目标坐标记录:
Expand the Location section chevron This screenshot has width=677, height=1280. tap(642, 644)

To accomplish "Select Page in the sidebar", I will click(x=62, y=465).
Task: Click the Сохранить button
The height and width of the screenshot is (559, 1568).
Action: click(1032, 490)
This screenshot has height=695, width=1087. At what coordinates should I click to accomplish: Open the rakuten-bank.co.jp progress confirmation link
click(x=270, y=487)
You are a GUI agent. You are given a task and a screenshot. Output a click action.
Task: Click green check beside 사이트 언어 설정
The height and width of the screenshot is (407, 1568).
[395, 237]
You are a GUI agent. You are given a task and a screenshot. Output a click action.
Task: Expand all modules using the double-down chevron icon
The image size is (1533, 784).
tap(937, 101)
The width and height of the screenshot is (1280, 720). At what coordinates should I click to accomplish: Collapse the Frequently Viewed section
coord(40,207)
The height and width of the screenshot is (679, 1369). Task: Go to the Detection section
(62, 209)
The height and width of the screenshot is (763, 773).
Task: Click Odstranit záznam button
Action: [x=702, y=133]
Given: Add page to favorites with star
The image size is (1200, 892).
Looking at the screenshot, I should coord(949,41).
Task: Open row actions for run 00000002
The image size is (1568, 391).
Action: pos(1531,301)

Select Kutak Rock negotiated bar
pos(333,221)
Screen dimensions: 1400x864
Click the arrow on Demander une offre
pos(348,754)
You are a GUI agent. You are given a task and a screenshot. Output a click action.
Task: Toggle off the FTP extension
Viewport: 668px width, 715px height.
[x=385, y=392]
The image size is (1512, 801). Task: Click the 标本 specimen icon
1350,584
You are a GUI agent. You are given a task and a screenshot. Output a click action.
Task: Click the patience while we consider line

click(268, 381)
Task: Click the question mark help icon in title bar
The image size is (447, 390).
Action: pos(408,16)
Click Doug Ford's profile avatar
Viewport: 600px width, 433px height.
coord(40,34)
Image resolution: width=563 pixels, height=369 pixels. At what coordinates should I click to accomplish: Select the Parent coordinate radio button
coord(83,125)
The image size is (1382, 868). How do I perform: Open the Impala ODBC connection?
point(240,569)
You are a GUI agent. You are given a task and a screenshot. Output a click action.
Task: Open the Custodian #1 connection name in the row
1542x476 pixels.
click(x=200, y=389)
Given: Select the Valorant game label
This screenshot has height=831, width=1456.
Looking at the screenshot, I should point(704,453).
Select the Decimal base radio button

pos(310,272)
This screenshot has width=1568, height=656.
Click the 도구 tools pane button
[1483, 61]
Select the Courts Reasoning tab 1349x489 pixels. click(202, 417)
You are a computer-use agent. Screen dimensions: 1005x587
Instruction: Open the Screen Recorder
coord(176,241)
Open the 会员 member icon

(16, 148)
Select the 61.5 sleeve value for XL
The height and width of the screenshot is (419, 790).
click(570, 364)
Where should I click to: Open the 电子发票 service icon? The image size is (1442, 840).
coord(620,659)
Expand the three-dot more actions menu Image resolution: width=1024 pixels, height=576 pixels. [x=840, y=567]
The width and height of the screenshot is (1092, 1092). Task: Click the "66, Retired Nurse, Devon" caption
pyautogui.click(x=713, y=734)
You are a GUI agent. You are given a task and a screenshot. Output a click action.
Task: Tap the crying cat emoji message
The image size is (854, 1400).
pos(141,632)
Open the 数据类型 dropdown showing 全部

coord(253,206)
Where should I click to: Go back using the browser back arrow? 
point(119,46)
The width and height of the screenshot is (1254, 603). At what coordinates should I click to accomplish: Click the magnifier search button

*待完成任务*. 请重写上述所有记录，把其中的“GUI agent”全部替换为“UI agent”，其余内容一律保持不变。

*书面解答*.
Expand the Location section chevron This screenshot has width=677, height=1280. tap(642, 644)

To accomplish "Select Page in the sidebar", I will click(x=62, y=465).
Task: Click the Сохранить button
The height and width of the screenshot is (559, 1568).
Action: click(1032, 490)
This screenshot has height=695, width=1087. At what coordinates should I click to accomplish: Open the rakuten-bank.co.jp progress confirmation link
click(x=270, y=487)
You are a UI agent. You are given a task and a screenshot. Output a click action.
Task: Click green check beside 사이트 언어 설정
The height and width of the screenshot is (407, 1568).
[395, 237]
You are a UI agent. You are given a task and a screenshot. Output a click action.
Task: Expand all modules using the double-down chevron icon
The image size is (1533, 784).
tap(937, 101)
The width and height of the screenshot is (1280, 720). At what coordinates should I click to accomplish: Collapse the Frequently Viewed section
coord(40,207)
The height and width of the screenshot is (679, 1369). Task: Go to the Detection section
(62, 209)
The height and width of the screenshot is (763, 773).
Task: Click Odstranit záznam button
Action: [x=702, y=133]
Given: Add page to favorites with star
The image size is (1200, 892).
Looking at the screenshot, I should coord(949,41).
Task: Open row actions for run 00000002
The image size is (1568, 391).
Action: pos(1531,301)

Select Kutak Rock negotiated bar
pos(333,221)
Screen dimensions: 1400x864
Click the arrow on Demander une offre
pos(348,754)
You are a UI agent. You are given a task and a screenshot. Output a click action.
Task: Toggle off the FTP extension
Viewport: 668px width, 715px height.
[x=385, y=392]
The image size is (1512, 801). Task: Click the 标本 specimen icon
1350,584
You are a UI agent. You are given a task and a screenshot. Output a click action.
Task: Click the patience while we consider line

click(268, 381)
Task: Click the question mark help icon in title bar
The image size is (447, 390).
Action: pos(408,16)
Click Doug Ford's profile avatar
Viewport: 600px width, 433px height.
coord(40,34)
Image resolution: width=563 pixels, height=369 pixels. At what coordinates should I click to accomplish: Select the Parent coordinate radio button
coord(83,125)
The image size is (1382, 868). How do I perform: Open the Impala ODBC connection?
point(240,569)
You are a UI agent. You are given a task and a screenshot. Output a click action.
Task: Open the Custodian #1 connection name in the row
1542x476 pixels.
click(x=200, y=389)
Given: Select the Valorant game label
This screenshot has height=831, width=1456.
Looking at the screenshot, I should point(704,453).
Select the Decimal base radio button

pos(310,272)
This screenshot has width=1568, height=656.
Click the 도구 tools pane button
[1483, 61]
Select the Courts Reasoning tab 1349x489 pixels. click(202, 417)
You are a computer-use agent. Screen dimensions: 1005x587
Instruction: Open the Screen Recorder
coord(176,241)
Open the 会员 member icon

(16, 148)
Select the 61.5 sleeve value for XL
The height and width of the screenshot is (419, 790).
click(570, 364)
Where should I click to: Open the 电子发票 service icon? The image size is (1442, 840).
coord(620,659)
Expand the three-dot more actions menu Image resolution: width=1024 pixels, height=576 pixels. [x=840, y=567]
The width and height of the screenshot is (1092, 1092). Task: Click the "66, Retired Nurse, Devon" caption
pyautogui.click(x=713, y=734)
You are a UI agent. You are given a task and a screenshot. Output a click action.
Task: Tap the crying cat emoji message
The image size is (854, 1400).
pos(141,632)
Open the 数据类型 dropdown showing 全部

coord(253,206)
Where should I click to: Go back using the browser back arrow? 
point(119,46)
The width and height of the screenshot is (1254, 603). At what coordinates should I click to accomplish: Click the magnifier search button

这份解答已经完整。